■ Task description
Print the records again without change, starting at the line containing "You are a computer-use" and continuing through the end of the records. Leave the pictures out of your answer.
──────── Data for this task
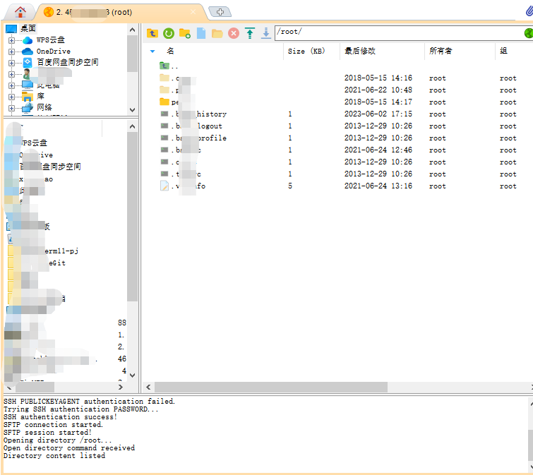Expand the 网络 tree node
Screen dimensions: 533x475
pyautogui.click(x=11, y=107)
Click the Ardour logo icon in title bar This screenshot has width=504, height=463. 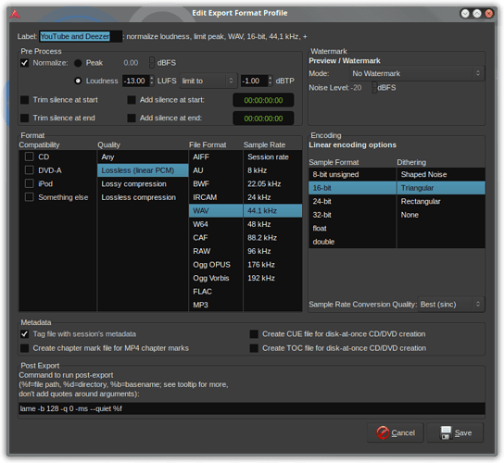[15, 14]
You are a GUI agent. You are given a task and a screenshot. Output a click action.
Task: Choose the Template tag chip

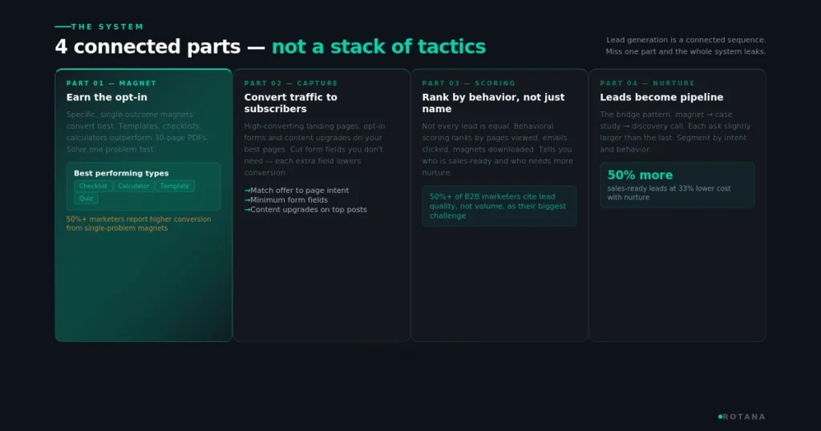[175, 186]
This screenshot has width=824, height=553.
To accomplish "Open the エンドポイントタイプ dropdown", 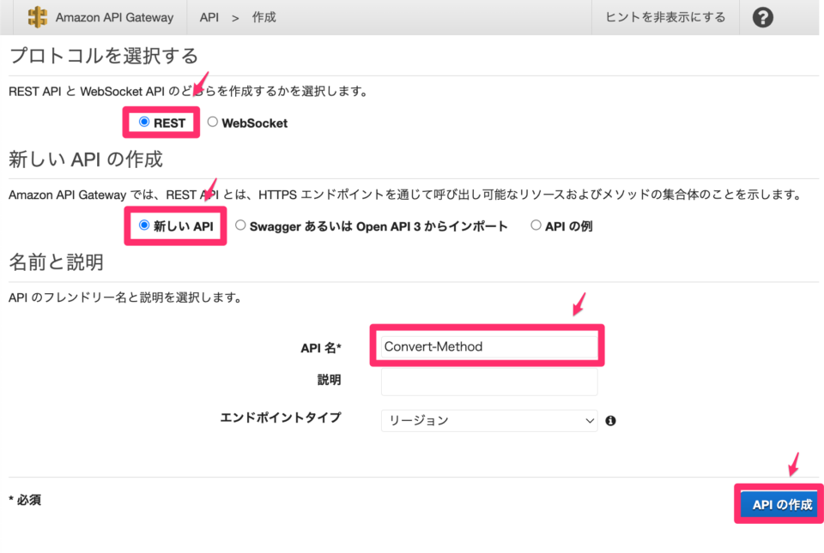I will click(x=489, y=420).
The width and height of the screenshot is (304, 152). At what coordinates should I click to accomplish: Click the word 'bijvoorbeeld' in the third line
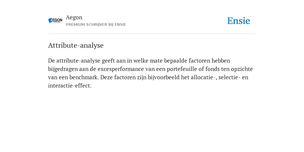[x=164, y=77]
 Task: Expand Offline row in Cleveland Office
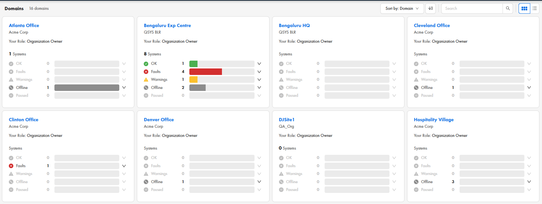[529, 88]
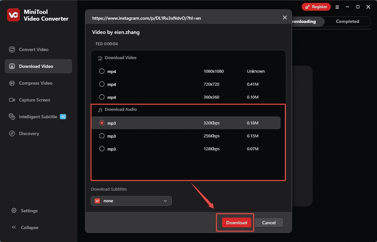Select Convert Video in the sidebar
The width and height of the screenshot is (377, 242).
[x=34, y=49]
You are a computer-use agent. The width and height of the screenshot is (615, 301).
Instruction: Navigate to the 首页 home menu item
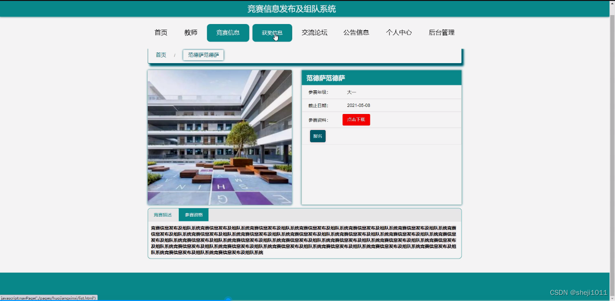pyautogui.click(x=160, y=33)
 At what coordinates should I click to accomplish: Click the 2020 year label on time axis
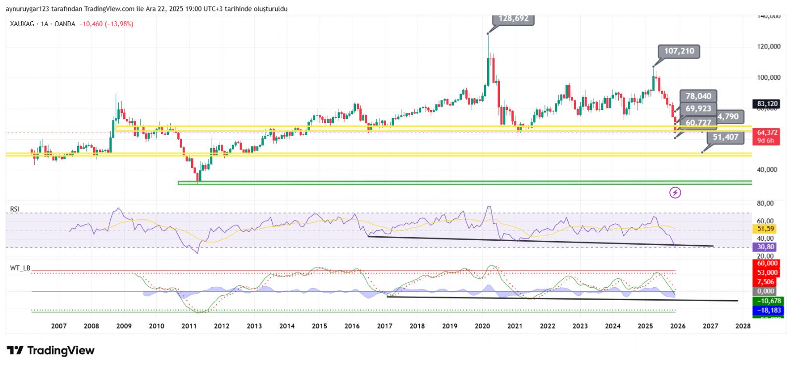point(482,326)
────────────────
■ Solution for this exercise
You are a computer-use agent. The width and height of the screenshot is (615, 301).
Instruction: Navigate to the 首页 home menu item
pyautogui.click(x=160, y=33)
 At what coordinates should I click to accomplish: Click the 2020 year label on time axis
point(482,326)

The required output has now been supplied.